McDonald's issued a statement over the alleged malpractice at Husi saying it had stopped using all food materials supplied by the meat processor. Yum Brands Inc. also said its KFC and Pizza Hut restaurants had stopped using meat supplied by the firm.

In a separate statement issued on Monday afternoon, KFC said some of its restaurants in south China's Fujian Province will stop selling certain products due to the food safety incident.

Sandwich chain Subway said its restaurants do not use meat products from the company while fast food chain Dicos, owned by Taiwan's Ting Hsin International Group, said it has also stopped selling products containing ham slices supplied by Husi.

Swedish home furnishing retailer IKEA said Husi was a meat supplier for the retailer from September 2012 to August 2013. It added that the meat processor no longer provided any food products to IKEA.

Shanghai's municipal food and drug watchdog ordered that production at the company's food processing plant in suburban Shanghai be suspended following the television expose. The watchdog also sent investigators to the plant on Sunday night.

However, security guards blocked regulators' entry into the plant for about two hours, citing a lack of approvals from the firm's senior management.

After entering the plant, investigators had trouble gaining access to production facilities and records and found no expired food at the site.

The undercover reporter involved in the expose told Xinhua that stale meat was witnessed to have been added to products supplied to several fast food chains and expiration dates were extended for some products.

Staff at the food processing plant confirmed that their products have been supplied to McDonald's, KFC and Pizza Hut.

An electronic board at Husi's processing plant showed the company has operated without a safety incident for 328 days as of July 20. It also promised that all of its raw materials have passed tests by Chinese regulators. It also claimed to be "McDonald's best supplier" in its online hiring ads.

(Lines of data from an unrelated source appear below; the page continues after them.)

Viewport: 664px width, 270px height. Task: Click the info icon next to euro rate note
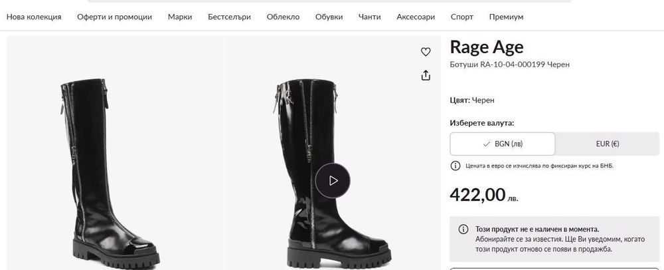[x=456, y=166]
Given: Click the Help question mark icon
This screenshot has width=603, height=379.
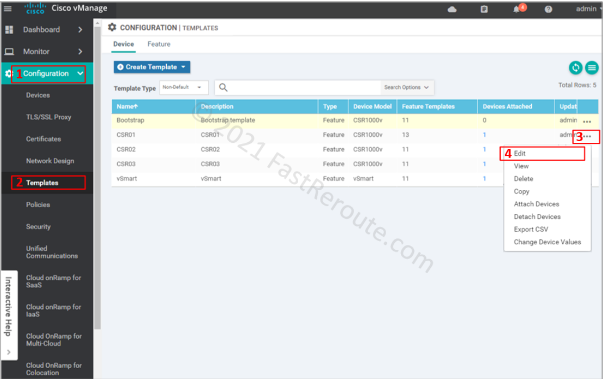Looking at the screenshot, I should point(548,9).
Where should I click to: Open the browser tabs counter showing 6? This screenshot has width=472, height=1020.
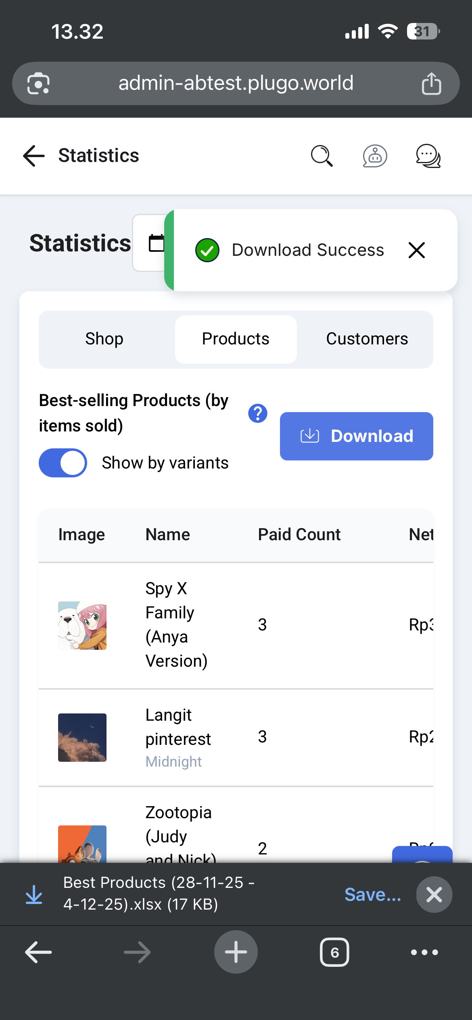(x=334, y=952)
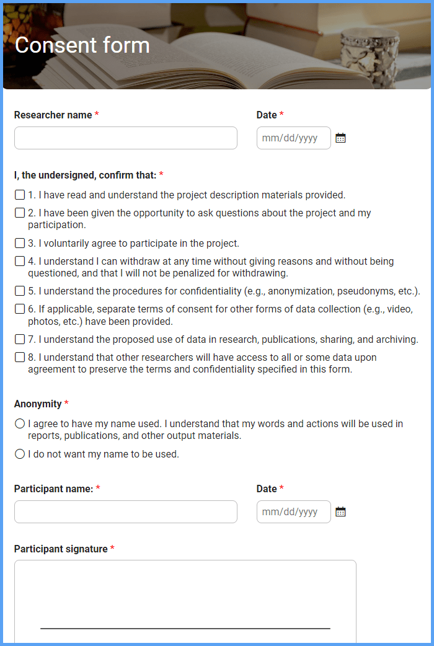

A spokesperson with OSI China, which owns Shanghai Husi Food Co., Ltd, told Xinhua the company would not comment on the TV program but said it would actively assist regulators in the investigation.

A source close to Shanghai's food and drug watchdog told Xinhua that the company, graded as an A-Level enterprise by the local regulator, is subject to two reviews every year. Two sampling tests the company underwent during its review for the first half of this year showed no problems.

"The fact that regulators take action only after violations are exposed suggests that their day-to-day oversight is not effective," said Shen Jianhua, who sits on an expert panel under Shanghai's municipal food safety office.